A four-cycle mandate might provide access to $60,000 to $80,000 worth of IVF coverage, while the excepted benefit provides $2,150. The Trump administration’s excepted benefit approach is fundamentally weaker than existing state mandates. An employee in a state with a strong IVF mandate, covered by an insured health plan, has stronger fertility coverage than an employee at a self-insured company in the same state—or than an employee anywhere in the country relying solely on an excepted benefit fertility HRA. This creates a patchwork of coverage that depends on multiple factors: whether the state has a mandate, whether the employer is self-insured or insured, and whether the employer voluntarily chose to offer an excepted benefit. Trump’s promise that insurance companies would be mandated to pay for all IVF costs has not materialized.

What Is the Path Forward for Federal IVF Policy?

The Trump administration’s current approach to IVF coverage relies on voluntary employer action and medication discounts rather than federal mandates or comprehensive coverage requirements. Should Congress decide to act, it could impose a federal IVF coverage mandate that would override ERISA’s current limits and eliminate the self-insured employer loophole. Alternatively, Congress could increase the annual cap on excepted benefit HRA contributions for fertility treatment, though this would still fall short of comprehensive coverage. The medication discount program through TrumpRx.gov may expand or evolve, but without changes to the underlying insurance framework, it cannot replace the need for affordable access to clinic procedures.

Looking ahead, the fertility coverage landscape remains fragmented. Women and families seeking IVF treatment should not assume that Trump’s campaign promises have been fulfilled through executive action. Instead, they should verify their employer’s actual fertility coverage, check whether their state has an IVF mandate that might apply to their plan, and research the specifics of any excepted benefit HRA offered. The gap between campaign rhetoric and policy reality is substantial, and understanding ERISA’s limitations is essential to making informed decisions about whether fertility treatment is affordable under their current health plan.

Conclusion

Trump promised that the federal government and insurance companies would pay for all costs of IVF treatment.
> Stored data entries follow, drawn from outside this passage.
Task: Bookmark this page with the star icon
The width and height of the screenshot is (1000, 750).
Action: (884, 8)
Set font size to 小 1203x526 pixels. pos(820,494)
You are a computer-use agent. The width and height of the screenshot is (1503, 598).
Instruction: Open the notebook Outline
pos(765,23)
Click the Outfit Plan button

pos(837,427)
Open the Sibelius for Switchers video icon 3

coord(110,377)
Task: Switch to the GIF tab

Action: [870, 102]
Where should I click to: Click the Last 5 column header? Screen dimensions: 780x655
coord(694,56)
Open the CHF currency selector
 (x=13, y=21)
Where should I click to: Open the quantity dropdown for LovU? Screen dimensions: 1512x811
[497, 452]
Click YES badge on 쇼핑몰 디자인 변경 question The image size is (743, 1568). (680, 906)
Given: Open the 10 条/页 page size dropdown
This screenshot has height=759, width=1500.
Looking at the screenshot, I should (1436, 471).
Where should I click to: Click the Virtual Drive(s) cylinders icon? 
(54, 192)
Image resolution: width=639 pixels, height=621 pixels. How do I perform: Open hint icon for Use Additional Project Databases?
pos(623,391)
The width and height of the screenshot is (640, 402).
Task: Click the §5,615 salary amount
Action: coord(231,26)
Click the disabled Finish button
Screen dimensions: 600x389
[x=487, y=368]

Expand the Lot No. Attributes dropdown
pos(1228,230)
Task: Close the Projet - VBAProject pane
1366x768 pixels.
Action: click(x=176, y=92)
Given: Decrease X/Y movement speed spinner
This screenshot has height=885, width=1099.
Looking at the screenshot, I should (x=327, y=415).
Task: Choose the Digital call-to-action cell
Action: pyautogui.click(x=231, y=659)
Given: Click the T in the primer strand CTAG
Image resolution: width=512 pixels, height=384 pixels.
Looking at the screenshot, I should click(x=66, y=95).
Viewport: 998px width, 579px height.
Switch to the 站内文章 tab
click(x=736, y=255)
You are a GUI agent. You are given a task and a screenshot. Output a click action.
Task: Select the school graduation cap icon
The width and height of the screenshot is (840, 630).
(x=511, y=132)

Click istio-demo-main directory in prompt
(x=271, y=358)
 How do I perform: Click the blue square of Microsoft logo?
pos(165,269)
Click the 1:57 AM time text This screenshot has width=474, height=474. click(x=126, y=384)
In reality, his February 2025 executive order authorized voluntary employer excepted benefits capped at $2,150 per year, launched a medication discount platform offering 84% off fertility drugs, and created no federal mandate requiring employers or insurers to cover IVF. The ERISA limit on excepted benefit HRA contributions means that most families cannot rely on employer-based fertility coverage to pay for full IVF treatment, which typically costs $15,000 to $20,000 per cycle. Self-insured employers, covering 60% of workers with employer health insurance, remain exempt from state IVF mandates, further limiting federal and state-level protection for many Americans seeking fertility treatment. For families considering IVF treatment, the critical first step is understanding what coverage actually exists.

If you have an employer health plan, ask whether it includes excepted benefit fertility coverage and, if so, what the annual HRA limit is. If you live in a state with an IVF mandate, verify that your plan is subject to it (not self-insured). Research the TrumpRx.gov medication discount program to understand potential savings on drugs. Most importantly, do not rely on the promise that Trump’s administration has mandated IVF coverage by insurance companies. That mandate does not exist, and the actual policy framework remains far narrower than the campaign rhetoric suggested.